Но Даркур нашел отличный выход. Когда только можно, он занимает стихи у истинного поэта. Не очень известного, по его словам, но я, так или иначе, не могу об этом судить, ибо не достигаю подлинного понимания того, что читаю по-английски, и английская поэзия для меня — неизведанный край. Но то, что Даркур надергал из творений неизвестного поэта, мне нравится. Как он прав, что никому не открывает имени этого незнакомца! Если его узнают, то каждый захочет сказать свое слово, а беспорядочная груда слов — погибель искусства и вечное проклятие театральной постановки. Нет!

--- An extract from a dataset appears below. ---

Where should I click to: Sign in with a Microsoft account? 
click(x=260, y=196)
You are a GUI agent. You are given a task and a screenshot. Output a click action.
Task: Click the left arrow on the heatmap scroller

Пусть тайна остается тайной, а если кто-нибудь хочет разнюхать ответ — что ж, удачи ему, но, скорее всего, это будет означать неудачу Даркура.

Любая возня с произведениями искусства, их переделка — адовый, рабский труд. Я-то знаю. Однажды я из дружбы согласился на нечто подобное. Я адаптировал шекспировского «Ричарда III» для своего друга Людвига Девриента. И это чуть не погубило нашу дружбу, ибо Людвиг требовал от меня такого, что моя совесть художника восставала. «Но у Шекспира именно так», — говорил я, а Людвиг в ответ орал: «К черту Шекспира! Сделай мне вот тут поразительный эффект, чтобы я взял зрителей за горло и задушил их своим великолепием! А потом, в следующей сцене, сделай так, чтобы я опять их задушил, чтобы от них осталось мокрое место, пропитанное обожанием!» На это я отвечал: «Мой дорогой Луи, ты должен доверять своему поэту и мне». И он говорил такое, чего я никак не мог стерпеть: «Шекспир давно умер, а ты… не тебе придется каждый вечер выходить на сцену с горбом и шпагой и выигрывать битвы. Поэтому делай, что я говорю!» И тут, конечно, мне ничего не оставалось, кроме как пойти и напиться. Людвиг вымучил из меня то, что хотел, но Ричард Третий так и не стал его величайшей ролью, и я знаю почему. Зрители остались незадушенными, а критики сообщили им, что Людвиг — артист погорелого театра и жалкий шут. Кого же он за это винил? Конечно, Шекспира — и меня вместе с ним.

Даркур мне симпатичен, и не только потому, что мне его жалко. Старая цыганка говорит, что он получит большую награду, но старые цыганки иногда ошибаются. Кому интересен либреттист? Разве на празднике после премьеры кто-нибудь захочет непременно с ним познакомиться? К чьим ногам падают хорошенькие дамы? Кого хватают за лацкан импресарио, требуя новых, еще более гениальных свершений? Точно не либреттиста.

Старая цыганка ошибается. Или я чего-то не знаю обо всем этом деле (очень надеюсь).

Как бы то ни было, мне нужно «переждать момент», как говорит Шекспир. Или не Шекспир? Свериться негде — в чистилище нет библиотек.